**Zu bearbeiten**
a – Auf welcher Höhe liegt laut dem Forumsbeitrag über Camping in Ischgl der Camping Zeinissee?
b – Schreiben Sie aus dem Forumsbeitrag über Camping in Ischgl den Abschnitt ab, der mit „Seine Zeche kann“ beginnt und bis einschließlich „Fall ganzjährig brauchen.“ reicht.
c – Führen Sie den Forumsbeitrag über Camping in Ischgl im Anschluss an seinen letzten Satz weiter.

====== Text zum Lesen ======

# Camping-Möglichkeit in Ischgl - Erfahrungsbericht



## NobbyRalph (13. August 2012)

Guten Tag werte Bike-Kollegen!
Nachdem hier im Forum diverse Gerüchte kursieren, was die Camping-Option in Ischgl betrifft, hier ein kurzer Bericht zur aktuellen Lage:
Es gibt in und um Ischgl keinen Campingplatz! Sämtliche Locals haben uns das auch bestätigt.
Der ominöse im Internet auffindbare Camping Heindalis ist alles, nur kein Campingplatz. Das ist eine schräge Wiese, auf der höchstenfalls 5 Autos Platz finden und das wars. Da ist nichts, was man ansatzweise als Campingplatz bezeichnen möchte. Ausserdem befindet sich diese Wiese nicht in Ischgl, sondern im Niemandsland in einem kleinen Kaff zwischen Ischgl und Galtür.
Eine email-Anfrage, die wir eine Woche vor Anreise dahingeschickt haben, bleib übrigens auch unbeantwortet. Diese Nummer floppt komplett.
Der einzige echte Campingplatz ist der Camping Zeinissee, der direkt neben dem Kaps-Stausee auf 1800m Höhe liegt. Dieser Platz ist wirklich OK, sehr freundlich familiengeführt und bietet auf einfachem aber sauberem Niveau alles, was man als (VW Bus-)Camper oder auch Zelt-Urlauber braucht, incl. Warmwasser rund um die Uhr und frischen Brötchen am morgen. Allerdings ist dieser Platz etwa 15km von Ischgl entfernt und nochmals einige hundert hm weiter oben als Ischgl, was man bedenken sollte, wenn man von dort aus zu Biketouren startet (ggf. Gondeln in Ischgl...)
Seine Zeche kann man dort übrigens problemlos mit EC Karte bezahlen und Strom wird fairerweise nach Verbrauch und nicht pauschal berechnet. 
Für Tourenbiker und auch Wanderer ist dieser Platz ein Traum und ein toller Ausgangspunkt für viele Aktivitäten.
Vorab-Buchungen sind sinnvoll, weil der Platz nicht sehr groß und nicht immer was frei ist.
Bedenken sollte man selbst jetzt im Sommer, dass es abends und nachts aufgrund der Höhenlage empfindlich kalt wird. Samstag auf Sonntag Nacht (11.08.) hatten wir gerade noch 4° und die zweite Wolldecke war Gold wert... warme Klamotten kann man da auf jeden Fall ganzjährig brauchen.

====== Bereitgestellte Angaben ======

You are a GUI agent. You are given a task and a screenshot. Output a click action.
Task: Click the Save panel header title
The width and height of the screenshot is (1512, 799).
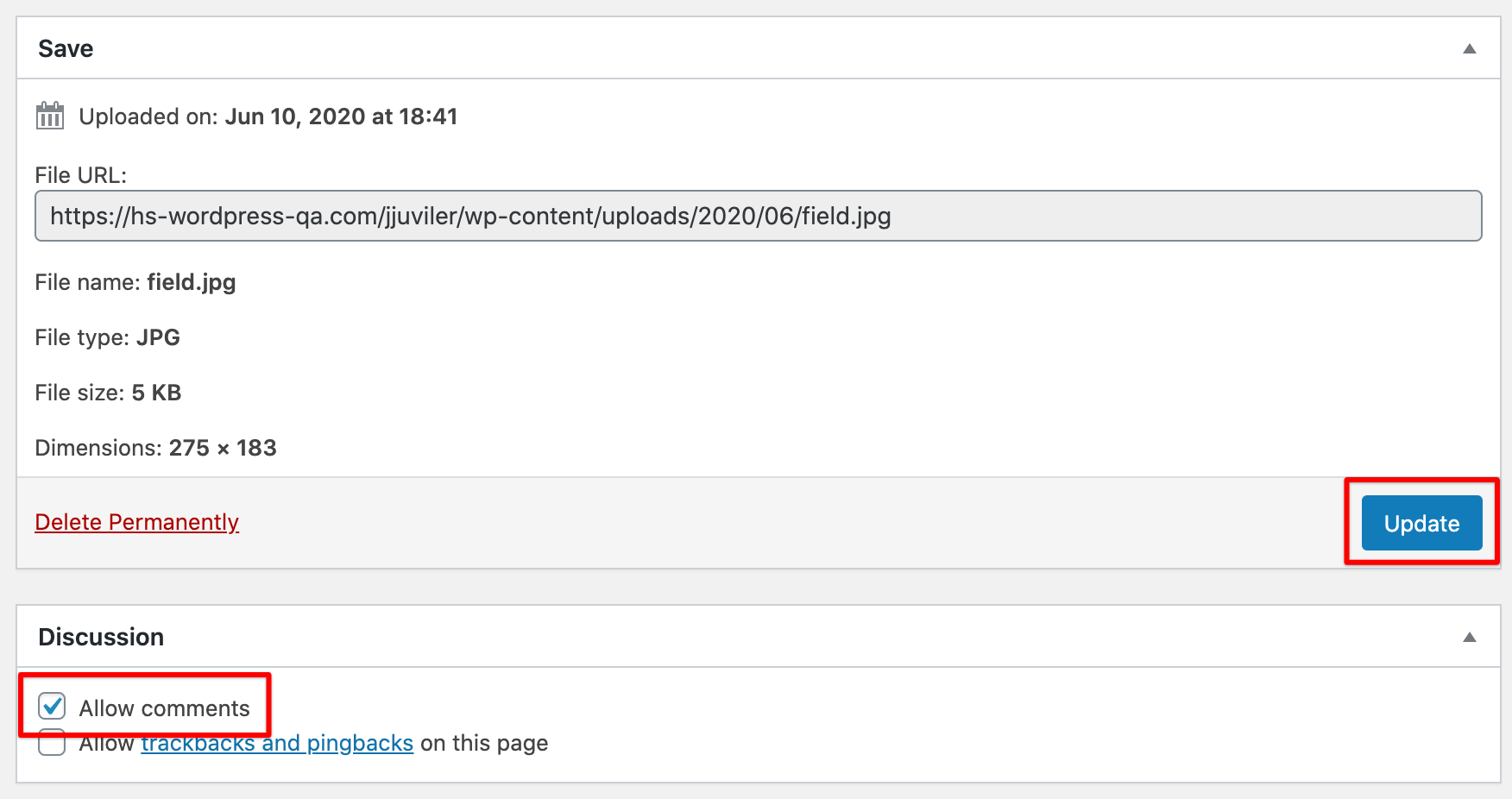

======

**Endgültige Ergebnisse**
a – Auf 1800 m Höhe.

b –
Seine Zeche kann man dort übrigens problemlos mit EC Karte bezahlen und Strom wird fairerweise nach Verbrauch und nicht pauschal berechnet. 
Für Tourenbiker und auch Wanderer ist dieser Platz ein Traum und ein toller Ausgangspunkt für viele Aktivitäten.
Vorab-Buchungen sind sinnvoll, weil der Platz nicht sehr groß und nicht immer was frei ist.
Bedenken sollte man selbst jetzt im Sommer, dass es abends und nachts aufgrund der Höhenlage empfindlich kalt wird. Samstag auf Sonntag Nacht (11.08.) hatten wir gerade noch 4° und die zweite Wolldecke war Gold wert... warme Klamotten kann man da auf jeden Fall ganzjährig brauchen.

c –
MFG NR


----------



## Hofbiker (14. August 2012)

ja so ist es wenn man in den Bergen wohnt, da kann im Hochsommer schnell die Temperatur bei 3-5 Grad sein und auch schneien!


----------



## MTB-News.de




----------



## zappelmaxx (15. August 2012)

NobbyRalph schrieb:


> Der einzige echte Campingplatz ist der Camping Zeinissee, der direkt neben dem Kaps-Stausee auf 1800m Höhe liegt. Dieser Platz ist wirklich OK, sehr freundlich familiengeführt und bietet auf einfachem aber sauberem Niveau alles, was man als (VW Bus-)Camper oder auch Zelt-Urlauber braucht, incl. Warmwasser rund um die Uhr und frischen Brötchen am morgen. Allerdings ist dieser Platz etwa 15km von Ischgl entfernt und nochmals einige hundert hm weiter oben als Ischgl, was man bedenken sollte, wenn man von dort aus zu Biketouren startet (ggf. Gondeln in Ischgl...)
> Seine Zeche kann man dort übrigens problemlos mit EC Karte bezahlen und Strom wird fairerweise nach Verbrauch und nicht pauschal berechnet.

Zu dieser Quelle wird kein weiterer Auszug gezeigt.